*** Opening Text under study ***
Maple Syrup Making Review

This entry is part [part not set] of 31 in the series Grow Your Own Challenge

Maple Syrup Making Review

Well, in only about two weeks we went from the start of the sap to our trees budding. I would guess this is a shorter than usual spring and maple syrup making season. When the trees bud the sap tastes different and you loose that good sweet maple syrup we are after. I want to share a couple of thoughts on the season and tell you how we cleaned up at the end of the season.

maple syrup review

This post is part of a series called the 2016 Grow Your Own Challenge where we are making as much produce for the family as possible in suburban Minnesota. If you liked this article, you will love that challenge. You should also read the other two articles on Tapping Our Trees and Boiling Down the Sap to Make Syrup.

My first Maple Syrup Making Experience

My first thoughts on maple syruping is that it is a fun little hobby. Like deer hunting or several others, it is great for a week or so. I got to do some manly things like burning big fires and haul bucks of stuff around, so it was a good bonding project with the boys. But next time I see maple syrup at a farmers market, I am going to ask why it isn’t $80 a bottle.
*** Closing Text under study ***
*** Opening Study material ***
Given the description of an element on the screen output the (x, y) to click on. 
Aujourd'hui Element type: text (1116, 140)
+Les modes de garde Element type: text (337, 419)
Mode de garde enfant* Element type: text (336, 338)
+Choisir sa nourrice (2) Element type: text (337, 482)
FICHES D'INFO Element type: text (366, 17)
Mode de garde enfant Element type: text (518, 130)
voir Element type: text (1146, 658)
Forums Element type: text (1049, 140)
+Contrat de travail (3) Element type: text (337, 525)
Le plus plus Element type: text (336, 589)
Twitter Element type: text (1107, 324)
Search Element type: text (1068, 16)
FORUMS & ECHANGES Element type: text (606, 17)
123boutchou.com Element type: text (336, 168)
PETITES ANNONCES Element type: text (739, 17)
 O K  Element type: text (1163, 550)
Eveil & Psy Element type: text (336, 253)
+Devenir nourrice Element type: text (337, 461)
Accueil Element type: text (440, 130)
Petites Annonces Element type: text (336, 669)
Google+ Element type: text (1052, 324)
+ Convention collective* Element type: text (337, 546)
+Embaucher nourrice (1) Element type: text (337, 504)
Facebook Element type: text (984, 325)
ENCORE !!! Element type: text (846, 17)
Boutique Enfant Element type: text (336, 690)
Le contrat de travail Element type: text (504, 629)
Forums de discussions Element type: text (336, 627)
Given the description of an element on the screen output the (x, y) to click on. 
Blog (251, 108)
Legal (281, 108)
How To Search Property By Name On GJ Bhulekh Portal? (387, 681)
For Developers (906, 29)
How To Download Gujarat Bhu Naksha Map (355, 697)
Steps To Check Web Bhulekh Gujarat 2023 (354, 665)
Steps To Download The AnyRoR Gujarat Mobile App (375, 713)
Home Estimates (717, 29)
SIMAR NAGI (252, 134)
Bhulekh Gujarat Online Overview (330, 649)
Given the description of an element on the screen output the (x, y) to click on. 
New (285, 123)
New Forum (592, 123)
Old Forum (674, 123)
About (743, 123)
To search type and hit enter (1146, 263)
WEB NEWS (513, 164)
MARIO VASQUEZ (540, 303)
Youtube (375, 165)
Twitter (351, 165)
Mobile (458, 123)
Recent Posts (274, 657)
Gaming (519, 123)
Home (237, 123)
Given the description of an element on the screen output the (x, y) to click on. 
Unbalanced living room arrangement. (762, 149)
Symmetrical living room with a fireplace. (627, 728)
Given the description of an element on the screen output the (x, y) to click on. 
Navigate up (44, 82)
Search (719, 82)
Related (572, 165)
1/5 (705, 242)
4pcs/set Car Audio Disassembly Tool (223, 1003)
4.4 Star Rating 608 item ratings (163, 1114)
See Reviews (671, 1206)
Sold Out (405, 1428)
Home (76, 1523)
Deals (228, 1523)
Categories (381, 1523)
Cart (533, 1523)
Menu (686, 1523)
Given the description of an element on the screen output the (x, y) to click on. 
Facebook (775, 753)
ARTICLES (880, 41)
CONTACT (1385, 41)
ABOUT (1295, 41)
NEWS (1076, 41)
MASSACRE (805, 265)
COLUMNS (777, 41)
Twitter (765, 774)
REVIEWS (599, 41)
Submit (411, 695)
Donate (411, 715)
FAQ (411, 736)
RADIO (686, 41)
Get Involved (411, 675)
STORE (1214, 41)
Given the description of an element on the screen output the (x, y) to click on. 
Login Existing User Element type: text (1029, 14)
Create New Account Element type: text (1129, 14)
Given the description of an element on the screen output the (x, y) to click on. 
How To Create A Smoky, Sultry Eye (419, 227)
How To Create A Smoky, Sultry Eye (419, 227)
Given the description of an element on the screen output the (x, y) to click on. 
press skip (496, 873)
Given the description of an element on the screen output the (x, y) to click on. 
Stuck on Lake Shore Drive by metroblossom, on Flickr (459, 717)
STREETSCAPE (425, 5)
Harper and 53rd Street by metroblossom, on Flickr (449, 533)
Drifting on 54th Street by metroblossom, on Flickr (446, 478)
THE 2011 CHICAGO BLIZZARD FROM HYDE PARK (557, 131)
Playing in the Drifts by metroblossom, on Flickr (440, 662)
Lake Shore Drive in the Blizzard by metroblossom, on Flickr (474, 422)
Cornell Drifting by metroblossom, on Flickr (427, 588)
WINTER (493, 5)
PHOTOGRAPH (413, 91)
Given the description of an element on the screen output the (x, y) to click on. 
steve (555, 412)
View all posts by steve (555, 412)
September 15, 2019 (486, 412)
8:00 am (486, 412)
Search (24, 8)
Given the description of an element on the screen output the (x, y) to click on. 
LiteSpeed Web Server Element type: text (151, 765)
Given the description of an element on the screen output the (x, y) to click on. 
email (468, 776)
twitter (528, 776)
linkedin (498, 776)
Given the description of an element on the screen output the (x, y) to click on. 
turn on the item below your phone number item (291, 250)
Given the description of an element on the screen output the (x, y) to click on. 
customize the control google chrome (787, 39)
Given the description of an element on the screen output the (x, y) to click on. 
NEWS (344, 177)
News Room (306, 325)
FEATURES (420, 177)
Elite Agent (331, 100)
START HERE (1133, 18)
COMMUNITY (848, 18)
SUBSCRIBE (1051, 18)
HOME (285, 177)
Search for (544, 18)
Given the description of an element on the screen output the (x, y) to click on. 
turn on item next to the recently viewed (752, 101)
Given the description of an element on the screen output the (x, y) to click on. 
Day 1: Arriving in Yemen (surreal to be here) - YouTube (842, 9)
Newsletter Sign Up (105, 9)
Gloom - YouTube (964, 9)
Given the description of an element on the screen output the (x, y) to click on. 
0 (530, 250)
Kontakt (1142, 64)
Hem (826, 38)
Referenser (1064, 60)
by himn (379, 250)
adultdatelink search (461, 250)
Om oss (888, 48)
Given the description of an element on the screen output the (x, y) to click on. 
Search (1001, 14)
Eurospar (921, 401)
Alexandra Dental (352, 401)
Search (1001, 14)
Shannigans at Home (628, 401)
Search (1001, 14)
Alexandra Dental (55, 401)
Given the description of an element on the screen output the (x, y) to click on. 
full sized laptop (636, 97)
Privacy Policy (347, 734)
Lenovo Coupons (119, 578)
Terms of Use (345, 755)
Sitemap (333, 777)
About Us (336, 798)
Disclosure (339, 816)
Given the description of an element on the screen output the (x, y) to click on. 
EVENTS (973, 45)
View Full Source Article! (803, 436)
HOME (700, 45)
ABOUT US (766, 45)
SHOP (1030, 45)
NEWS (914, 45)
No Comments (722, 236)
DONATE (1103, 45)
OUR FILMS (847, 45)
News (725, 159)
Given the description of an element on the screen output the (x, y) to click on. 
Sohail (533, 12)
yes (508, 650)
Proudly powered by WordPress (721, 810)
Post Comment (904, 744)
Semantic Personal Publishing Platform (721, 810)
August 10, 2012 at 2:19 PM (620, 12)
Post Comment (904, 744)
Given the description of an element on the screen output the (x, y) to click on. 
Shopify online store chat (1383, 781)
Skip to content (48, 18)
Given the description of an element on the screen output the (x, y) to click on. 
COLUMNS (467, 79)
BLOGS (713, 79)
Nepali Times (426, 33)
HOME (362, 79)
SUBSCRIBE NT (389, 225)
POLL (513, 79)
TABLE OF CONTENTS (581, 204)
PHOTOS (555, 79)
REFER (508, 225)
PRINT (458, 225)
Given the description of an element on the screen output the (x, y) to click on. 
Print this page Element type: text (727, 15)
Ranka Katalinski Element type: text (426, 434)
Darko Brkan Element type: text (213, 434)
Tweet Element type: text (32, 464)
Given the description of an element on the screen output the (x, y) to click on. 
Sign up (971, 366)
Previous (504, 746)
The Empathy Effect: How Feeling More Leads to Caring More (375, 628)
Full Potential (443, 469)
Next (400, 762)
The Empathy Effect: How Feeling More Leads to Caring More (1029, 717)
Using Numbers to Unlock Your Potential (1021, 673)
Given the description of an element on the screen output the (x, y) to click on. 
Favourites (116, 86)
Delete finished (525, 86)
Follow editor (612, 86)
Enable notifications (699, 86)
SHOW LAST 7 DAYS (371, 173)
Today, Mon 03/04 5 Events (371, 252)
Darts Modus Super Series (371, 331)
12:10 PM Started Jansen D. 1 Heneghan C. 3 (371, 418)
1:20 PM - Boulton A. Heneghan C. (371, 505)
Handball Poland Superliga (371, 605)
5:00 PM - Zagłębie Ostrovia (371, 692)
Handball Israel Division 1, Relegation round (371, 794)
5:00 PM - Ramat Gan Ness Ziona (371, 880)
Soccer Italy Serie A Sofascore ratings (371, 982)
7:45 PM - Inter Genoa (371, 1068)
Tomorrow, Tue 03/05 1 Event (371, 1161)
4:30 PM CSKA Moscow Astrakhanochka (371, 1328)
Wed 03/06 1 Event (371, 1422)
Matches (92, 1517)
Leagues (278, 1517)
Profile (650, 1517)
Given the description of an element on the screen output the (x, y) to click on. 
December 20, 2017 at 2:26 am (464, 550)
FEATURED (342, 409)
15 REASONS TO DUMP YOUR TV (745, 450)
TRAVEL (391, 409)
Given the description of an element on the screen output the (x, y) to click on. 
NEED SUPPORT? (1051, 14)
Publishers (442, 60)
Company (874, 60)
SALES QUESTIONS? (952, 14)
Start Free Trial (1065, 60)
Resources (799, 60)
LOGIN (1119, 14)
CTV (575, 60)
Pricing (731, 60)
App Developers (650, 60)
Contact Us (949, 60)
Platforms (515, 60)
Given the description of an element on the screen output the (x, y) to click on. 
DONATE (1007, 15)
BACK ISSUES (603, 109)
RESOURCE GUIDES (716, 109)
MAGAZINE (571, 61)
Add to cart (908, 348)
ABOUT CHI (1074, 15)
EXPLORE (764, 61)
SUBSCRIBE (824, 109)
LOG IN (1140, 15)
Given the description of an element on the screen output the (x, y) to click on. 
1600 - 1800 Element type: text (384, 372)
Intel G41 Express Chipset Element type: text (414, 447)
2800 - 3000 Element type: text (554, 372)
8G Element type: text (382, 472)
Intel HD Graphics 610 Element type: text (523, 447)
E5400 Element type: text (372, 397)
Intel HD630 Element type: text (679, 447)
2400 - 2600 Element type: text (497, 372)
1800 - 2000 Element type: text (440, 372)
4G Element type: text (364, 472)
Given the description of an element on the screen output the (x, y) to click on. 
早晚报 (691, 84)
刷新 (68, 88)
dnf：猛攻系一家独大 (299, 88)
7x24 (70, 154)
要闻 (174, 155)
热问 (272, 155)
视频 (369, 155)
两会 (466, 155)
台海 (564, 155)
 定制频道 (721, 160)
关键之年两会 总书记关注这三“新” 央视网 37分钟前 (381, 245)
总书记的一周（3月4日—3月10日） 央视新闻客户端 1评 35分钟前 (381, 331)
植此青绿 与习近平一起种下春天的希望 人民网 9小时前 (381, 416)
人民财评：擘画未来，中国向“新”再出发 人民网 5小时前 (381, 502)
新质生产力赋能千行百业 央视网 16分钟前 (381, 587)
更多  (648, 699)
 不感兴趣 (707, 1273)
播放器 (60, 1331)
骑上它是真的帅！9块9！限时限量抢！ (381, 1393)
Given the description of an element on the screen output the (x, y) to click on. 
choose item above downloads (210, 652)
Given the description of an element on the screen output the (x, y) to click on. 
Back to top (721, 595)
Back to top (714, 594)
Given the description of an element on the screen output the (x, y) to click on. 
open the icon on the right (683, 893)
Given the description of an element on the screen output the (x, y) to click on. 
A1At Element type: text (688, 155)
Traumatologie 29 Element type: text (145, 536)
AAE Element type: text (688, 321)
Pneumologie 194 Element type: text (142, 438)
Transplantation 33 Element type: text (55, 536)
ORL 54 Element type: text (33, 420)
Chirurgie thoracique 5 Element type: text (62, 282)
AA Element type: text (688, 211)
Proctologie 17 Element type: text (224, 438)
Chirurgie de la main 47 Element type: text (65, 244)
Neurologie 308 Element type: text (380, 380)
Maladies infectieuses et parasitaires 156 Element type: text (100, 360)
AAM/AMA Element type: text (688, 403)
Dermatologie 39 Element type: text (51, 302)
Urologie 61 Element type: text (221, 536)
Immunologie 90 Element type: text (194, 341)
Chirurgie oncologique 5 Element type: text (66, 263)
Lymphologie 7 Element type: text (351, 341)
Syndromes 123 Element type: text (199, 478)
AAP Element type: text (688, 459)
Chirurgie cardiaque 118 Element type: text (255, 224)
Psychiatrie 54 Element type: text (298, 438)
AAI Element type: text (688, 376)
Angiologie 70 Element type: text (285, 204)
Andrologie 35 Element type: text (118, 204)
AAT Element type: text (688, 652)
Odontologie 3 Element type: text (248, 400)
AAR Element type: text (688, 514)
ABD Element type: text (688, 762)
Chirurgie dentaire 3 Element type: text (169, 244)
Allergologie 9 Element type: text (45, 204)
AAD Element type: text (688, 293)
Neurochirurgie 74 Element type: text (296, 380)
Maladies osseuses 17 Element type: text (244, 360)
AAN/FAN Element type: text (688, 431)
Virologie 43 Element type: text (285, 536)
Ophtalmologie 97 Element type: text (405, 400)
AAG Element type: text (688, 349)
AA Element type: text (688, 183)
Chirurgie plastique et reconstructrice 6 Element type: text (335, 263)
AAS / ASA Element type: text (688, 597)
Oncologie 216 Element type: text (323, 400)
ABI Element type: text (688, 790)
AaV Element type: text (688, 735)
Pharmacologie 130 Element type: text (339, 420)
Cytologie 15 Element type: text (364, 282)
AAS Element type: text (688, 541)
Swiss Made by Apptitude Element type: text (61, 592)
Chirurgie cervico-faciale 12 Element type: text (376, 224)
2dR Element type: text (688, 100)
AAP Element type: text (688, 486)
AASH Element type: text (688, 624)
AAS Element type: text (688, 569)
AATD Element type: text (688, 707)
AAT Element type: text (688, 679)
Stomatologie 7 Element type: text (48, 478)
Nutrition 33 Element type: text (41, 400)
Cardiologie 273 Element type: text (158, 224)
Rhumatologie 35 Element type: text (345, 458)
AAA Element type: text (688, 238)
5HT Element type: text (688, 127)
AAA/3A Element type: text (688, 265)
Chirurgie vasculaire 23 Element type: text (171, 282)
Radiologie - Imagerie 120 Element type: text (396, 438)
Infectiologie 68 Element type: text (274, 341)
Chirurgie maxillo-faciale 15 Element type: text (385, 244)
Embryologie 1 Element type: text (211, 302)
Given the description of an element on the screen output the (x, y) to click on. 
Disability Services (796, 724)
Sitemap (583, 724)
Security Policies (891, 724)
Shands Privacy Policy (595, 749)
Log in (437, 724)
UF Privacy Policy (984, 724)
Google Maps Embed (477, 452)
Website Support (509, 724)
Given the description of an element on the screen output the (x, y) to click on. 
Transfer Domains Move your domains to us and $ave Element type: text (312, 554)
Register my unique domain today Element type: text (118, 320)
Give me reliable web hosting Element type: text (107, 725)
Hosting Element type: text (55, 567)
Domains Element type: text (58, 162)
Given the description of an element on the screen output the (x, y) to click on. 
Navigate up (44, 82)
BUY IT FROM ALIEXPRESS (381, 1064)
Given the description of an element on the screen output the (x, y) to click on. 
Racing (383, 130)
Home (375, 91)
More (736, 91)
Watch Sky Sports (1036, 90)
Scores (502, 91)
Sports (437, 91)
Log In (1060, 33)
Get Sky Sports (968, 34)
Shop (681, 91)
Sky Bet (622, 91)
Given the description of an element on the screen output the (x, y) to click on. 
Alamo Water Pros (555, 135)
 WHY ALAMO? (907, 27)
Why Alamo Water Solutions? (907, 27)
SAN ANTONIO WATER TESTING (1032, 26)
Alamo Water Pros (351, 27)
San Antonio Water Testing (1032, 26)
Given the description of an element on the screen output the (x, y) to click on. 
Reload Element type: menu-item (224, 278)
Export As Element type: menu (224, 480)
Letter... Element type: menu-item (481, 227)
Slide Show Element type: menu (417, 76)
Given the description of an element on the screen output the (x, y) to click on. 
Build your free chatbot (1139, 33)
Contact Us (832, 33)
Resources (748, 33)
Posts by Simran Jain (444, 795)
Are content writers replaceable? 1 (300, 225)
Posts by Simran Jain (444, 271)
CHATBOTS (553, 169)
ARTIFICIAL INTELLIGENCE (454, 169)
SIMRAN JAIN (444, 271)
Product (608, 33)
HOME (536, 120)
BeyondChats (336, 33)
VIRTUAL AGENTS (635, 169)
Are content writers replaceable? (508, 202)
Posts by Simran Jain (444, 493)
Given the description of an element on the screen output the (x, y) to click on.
*** Closing Study material ***
**Required action 1**
Condense the paragraph in the maple syrup post that begins "My first thoughts on maple syruping" into a short bulleted list that keeps its main facts.
**Required action 2**
Answer these questions from the maple syrup post:
(a) About how long did it take to go from the start of the sap to the trees budding?
(b) Where is the family making produce for the Grow Your Own Challenge?
(c) What price does the writer plan to ask about at a farmers market?
The records are separate from the maple syrup post and are not part of it.

**Answer space 1**
- Maple syruping is a fun little hobby, good for a week or so, like deer hunting.
- It involved manly tasks such as burning big fires and hauling things around.
- It was a good bonding project with the boys.
- Next time the writer sees maple syrup at a farmers market, the writer will ask why it isn't $80 a bottle.

**Answer space 2**
(a) About two weeks.
(b) In suburban Minnesota.
(c) $80 a bottle.